THE DAMNED: DON'T YOU WISH THAT WE WERE DEAD
THURSDAY, MAY 5 THE PINHOOK, DURHAM 7 p.m., $8
Of course The Damned deserve a documentary. The band was the first of the UK's original punks to issue a recording; even after peers in the Sex Pistols, The Clash, and Buzzcocks caught up, The Damned remained one of the best. Over time, they moved from brash, flamboyant punk toward new-wave pop, into a goth phase, and, finally, into its present role as legacy punk act trotting out old hits for eager crowds. It's hard to imagine anyone else, short of a hologram Joe Strummer, representing the Class of '77 at Coachella.
Still, The Damned is often overshadowed by its more famous, martyred peers. Lacking Strummer's firebrand politics or the sneer of Johnny Rotten and Sid Vicious, The Damned remain mostly cult figures.

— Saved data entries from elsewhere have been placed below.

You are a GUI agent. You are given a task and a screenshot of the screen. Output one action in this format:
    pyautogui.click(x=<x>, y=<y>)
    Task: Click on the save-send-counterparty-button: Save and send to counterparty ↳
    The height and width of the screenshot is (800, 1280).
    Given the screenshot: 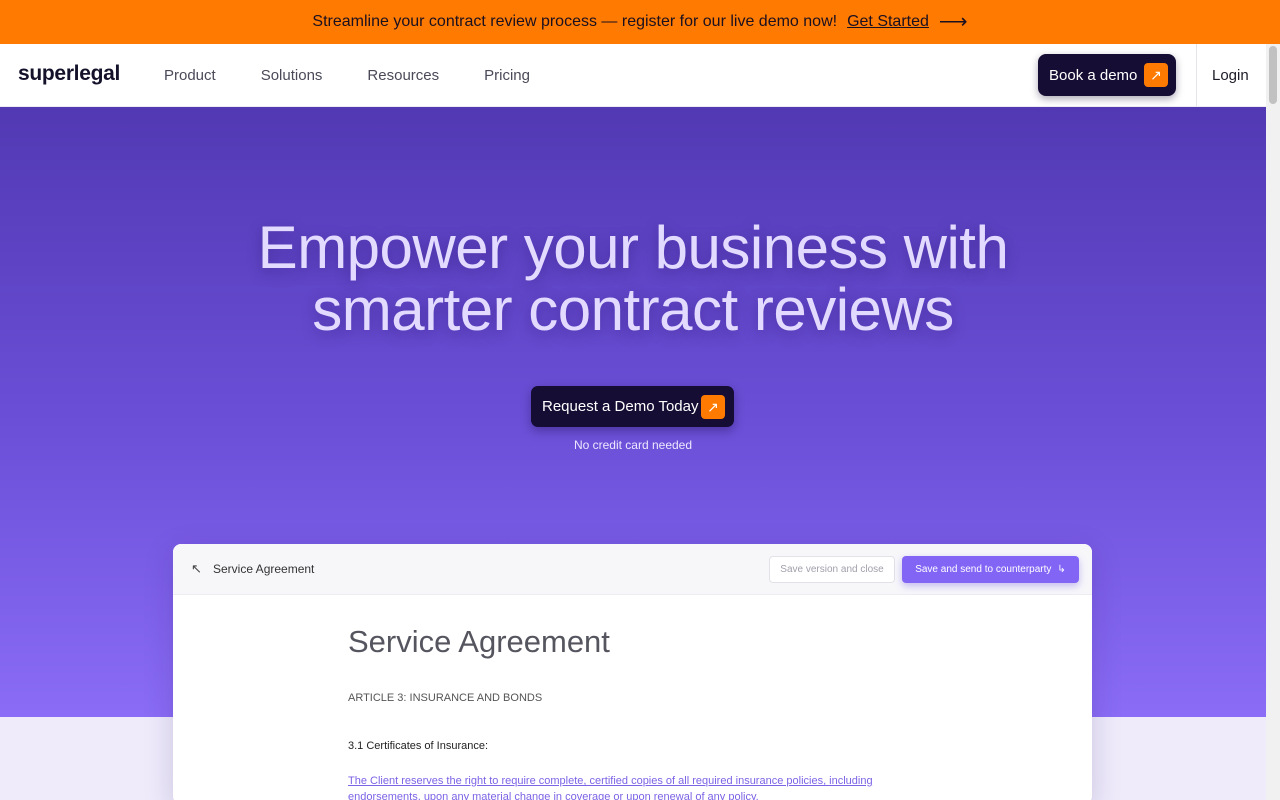 What is the action you would take?
    pyautogui.click(x=990, y=570)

Wes Orshoski, the filmmaker responsible for Lemmy, seems eager to change that perception with The Damned: Don't You Wish That We Were Dead. Featuring the band's founding quartet and a legion of famous fans like Lemmy, Chrissie Hynde, and Keith Morris, the film celebrates the band's fortieth anniversary by campaigning for The Damned's place in the punk pantheon. Really, it's not a tough sell. Archival footage of the band through the years is plenty to pique interest, but, for the uninitiated, consider this doc an enthusiastic introduction to one of punk's all-time greats.